Armenian Catholicism Worldwide in the 20th Century
After World War II, Catholicoses Ignatius Peter XV (Agadjanian) and Ignatius Peter XVI (Batanian) expanded Armenian Catholic structures, establishing an archdiocese in Baghdad (Iraq) and a diocese in Kamichlie (Syria) in 1954, and patriarchal vicariates in Damascus (an exarchate since 1984) and Jerusalem (an exarchate since 1991) in 1974. Exarchates emerged in France (diocese of Sainte-Croix de Paris since 1986), Latin America and Mexico (diocese of San Gregorio de Narek in Buenos Aires since 1989), and the U.S. and Canada (diocese of Our Lady of Narek since 2005).

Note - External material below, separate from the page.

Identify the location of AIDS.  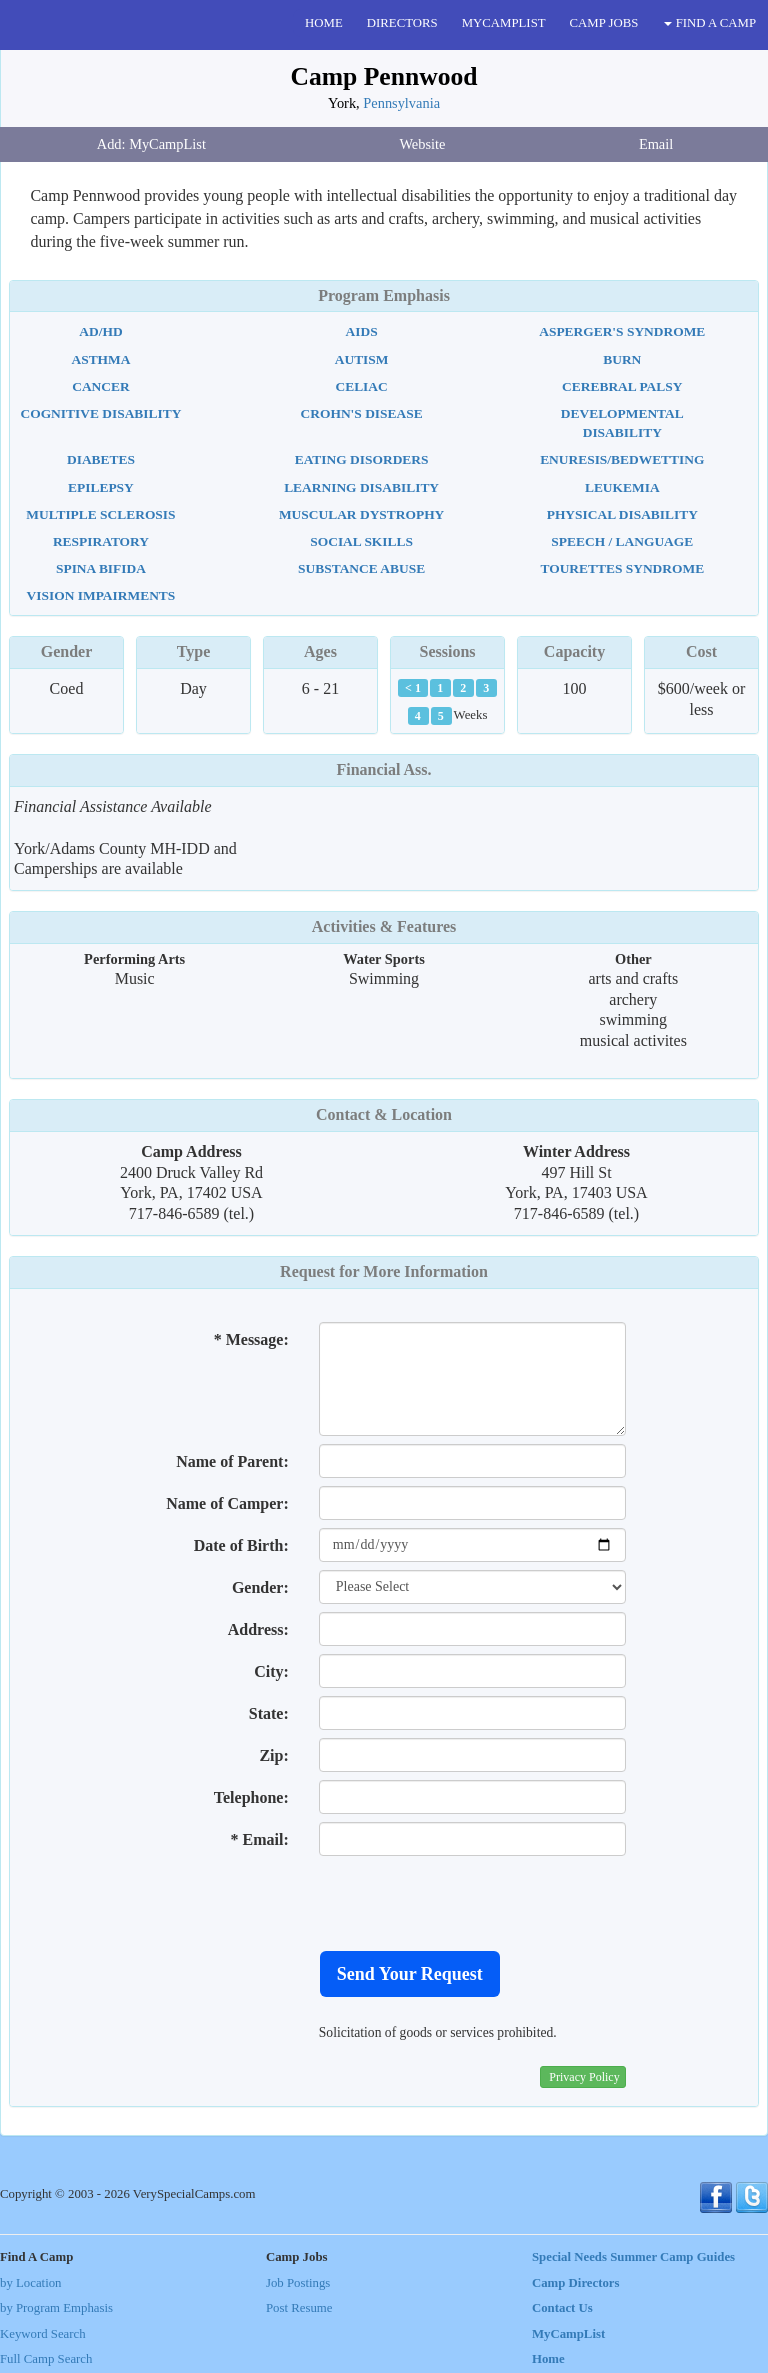
(362, 331).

Rapprochement between Rome and Etchmiadzin resumed. In 1967, Catholicos Khoren I of the Great House of Cilicia and, in 1970, Etchmiadzin Catholicos Vazgen I visited Pope Paul VI, sending observers to Vatican II. In 1996, John Paul II and Catholicos Karekin I signed a joint Christological declaration, as did the Pope and Cilician Catholicos Aram I in 1997, though some Armenian bishops reject it. John Paul II visited Karekin II in Armenia in 2001, and Karekin II visited Benedict XVI in Rome in 2008.
After the Soviet Union’s collapse, Catholic communities revived in Armenia, Georgia, and Russia (Moscow, St. Petersburg, Rostov-on-Don, Krasnodar, Sochi). In 1991, the Holy See created the Ordinariate for Eastern Europe in Gyumri, with 39 parishes, 5 diocesan priests, 6 religious priests, 17 monks, and 14 nuns serving 540,000 faithful. Priests are trained at the catholicos’s seminary in Beirut, Roman Catholic seminaries in Tbilisi (Georgia) and Kazakhstan, and the Catholic University of Lublin in Poland. A minor Armenian seminary opened in Gyumri (northern Armenia) in 1994.
By 2009, there were 5 archdioceses, 6 dioceses, 1 apostolic exarchate, 3 patriarchal exarchates, 3 rite ordinariates, and 103 Armenian Catholic parishes worldwide, served by 45 diocesan priests, 38 religious priests, 60 monks, and 84 nuns, with over 684,000 faithful.